Earlier in the week, the department's Bureau of Labor Statistics said the Consumer Price Index, a widely followed measure of the market costs of goods and services, rose 0.4% month-over-month and 3.2% from a year ago, the latter figure slightly higher than Climate prediction.
While rising energy prices contributed significantly to higher inflation figures, there was also evidence of broader pressures from items such as airfares, used vehicles and beef prices.
In fact, as the focus shifted to services inflation, goods prices jumped 1.2% in the PPI reading, the largest increase since August 2023.
“There are still signs in the PPI data that the decline in commodity price inflation is largely coming to an end,” Veronica Clark, an economist at Citigroup, wrote after the report was released.

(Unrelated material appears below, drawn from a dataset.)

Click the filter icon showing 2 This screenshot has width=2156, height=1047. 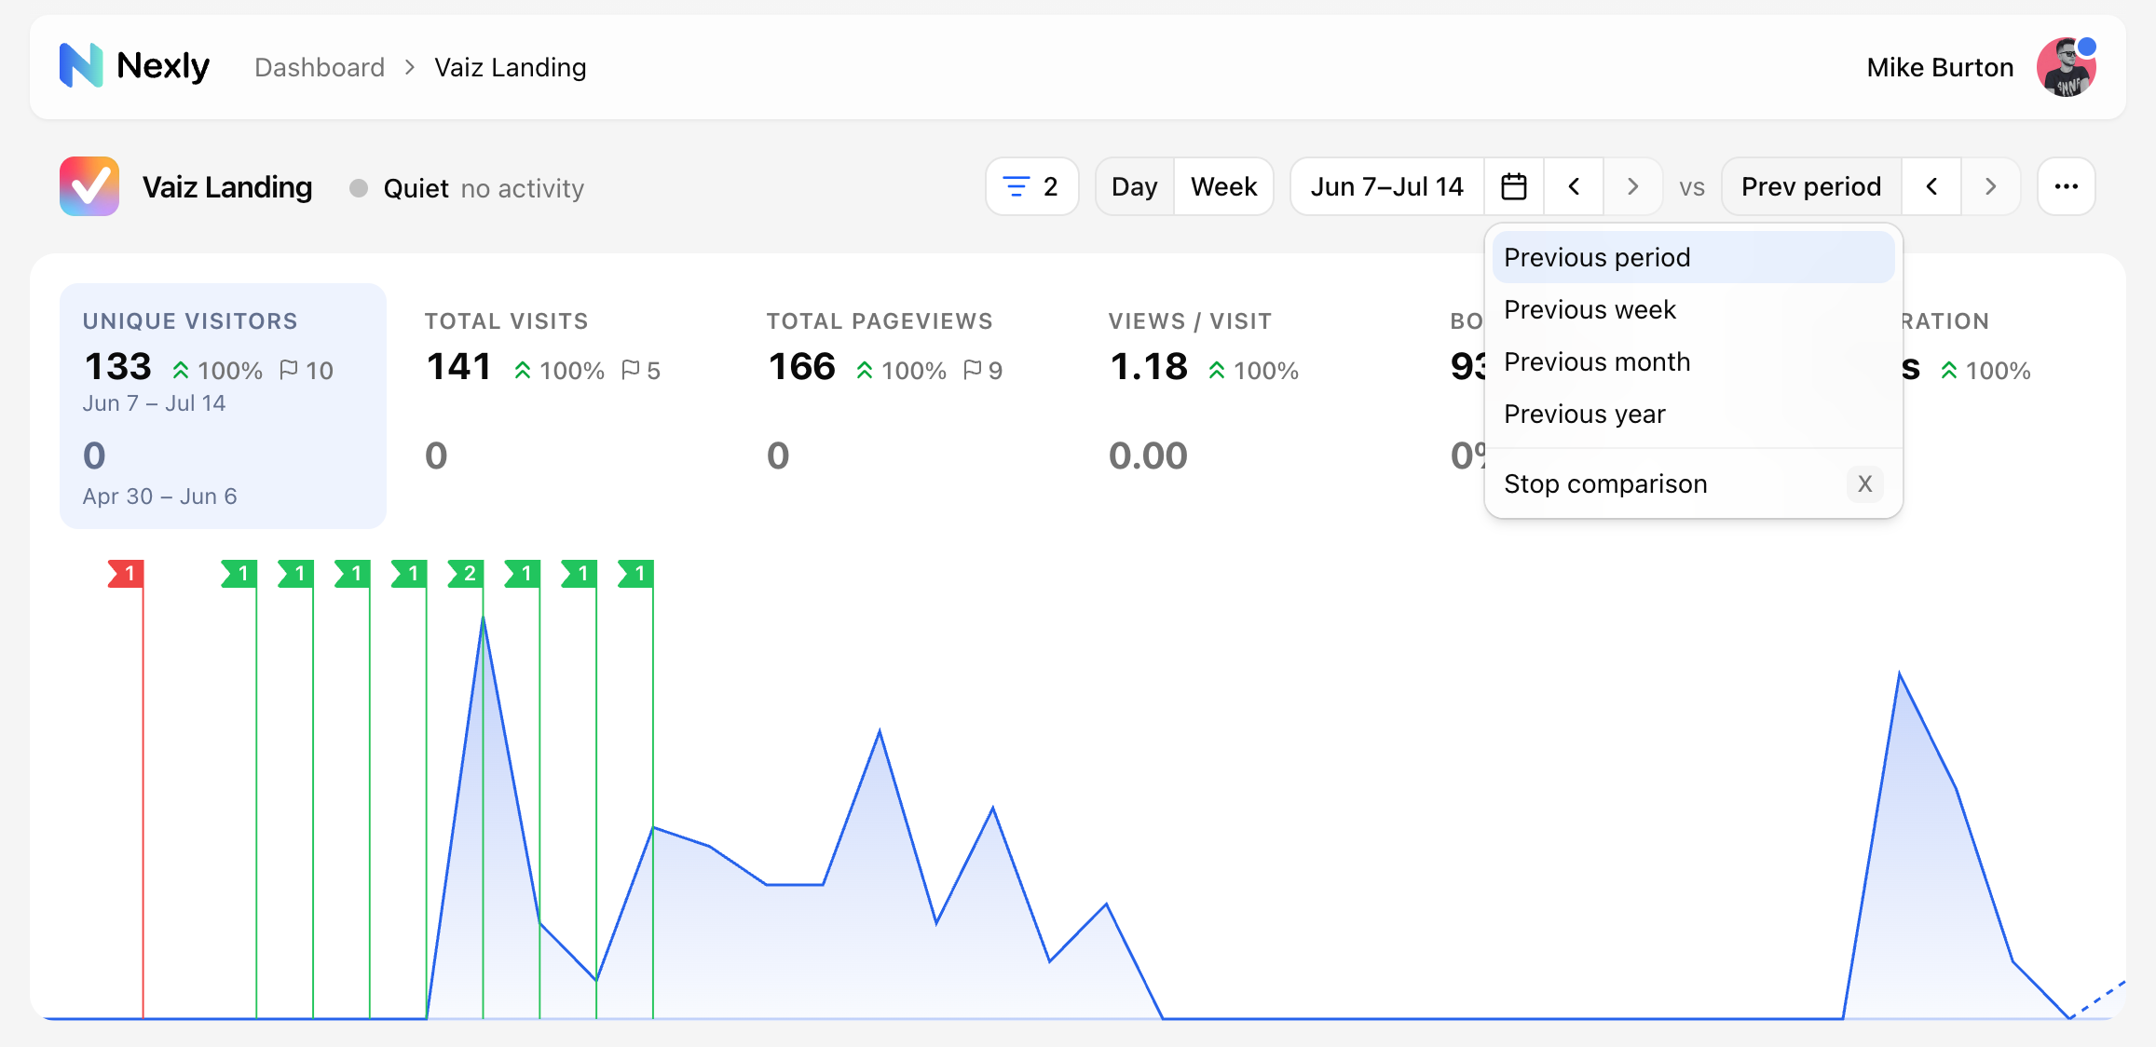(x=1031, y=187)
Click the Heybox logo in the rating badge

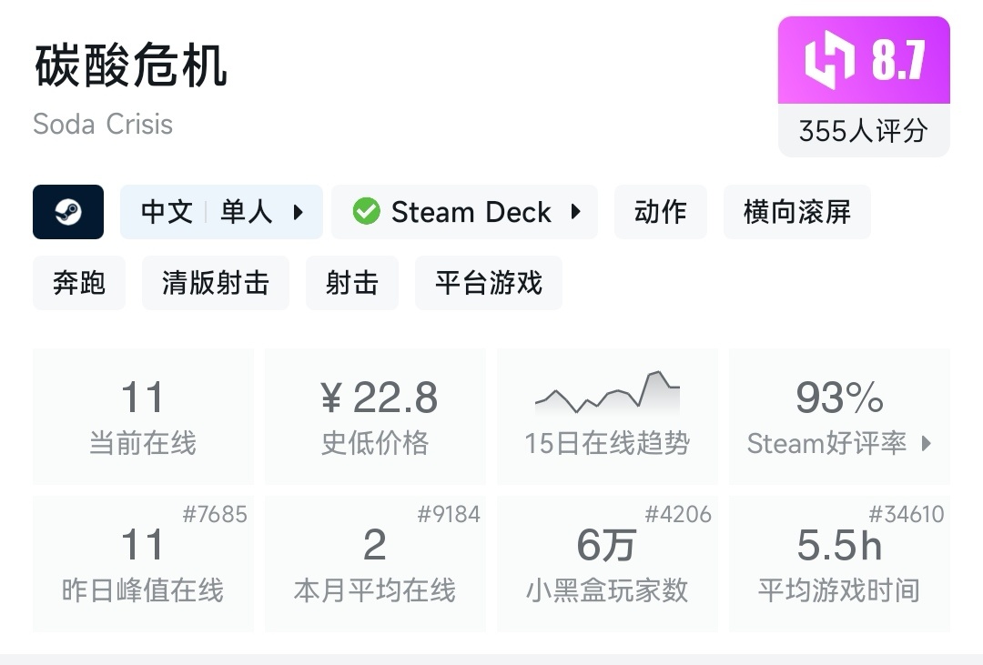pos(831,60)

All in all, stubbornly high prices appear to have negatively impacted consumer expectations and behavior. Although inflation is well below its peak in mid-2022, it has proven resilient despite the Fed's 11 rate hikes totaling 5.25 percentage points and its moves to reduce its bond holdings by about $1.4 trillion.
A Federal Reserve Bank of New York poll showed that inflation expectations for three and five years respectively rose to 2.7% and 2.9%. While such surveys are often particularly sensitive to gas prices, this study showed that energy expectations are relatively flat and reflect consumers' doubts that the Fed will meet its 2% target any time soon.
At the policy level, this could mean that the Fed may keep interest rates higher for longer than the market expects. Traders in the federal funds futures market earlier this year had scheduled as many as seven cuts totaling 1.75 percentage points. It has since been reduced to three cuts.
Coupled with surprisingly strong inflation data, consumers are showing signs of stopping their massive shopping spree over the past few years. Retail sales rose 0.6%, but that was less than estimated and came after a downwardly revised decline of 1.1% in January, according to figures seasonally adjusted but not for inflation.
Over the past year, sales increased 1.5%, or 1.7 percentage points below the headline inflation rate and 2.3 points below the core rate that excludes food and energy.
Investors will get a look at how Fed officials feel when the interest rate-setting Federal Open Market Committee meets next week. The Federal Open Market Committee will issue its interest rate decision — there's almost no chance of it changing in either direction — as well as its revised forecasts for long-term interest rates, GDP, inflation and unemployment.
The Fed is right to take a patient approach, said Blitz, the economist at TS Lombard, after officials said in recent weeks they needed more evidence from data before moving to cut interest rates.
“The Fed has time to watch and wait,” he said, adding that “the odds that the next step will be a rate hike are greater than zero.”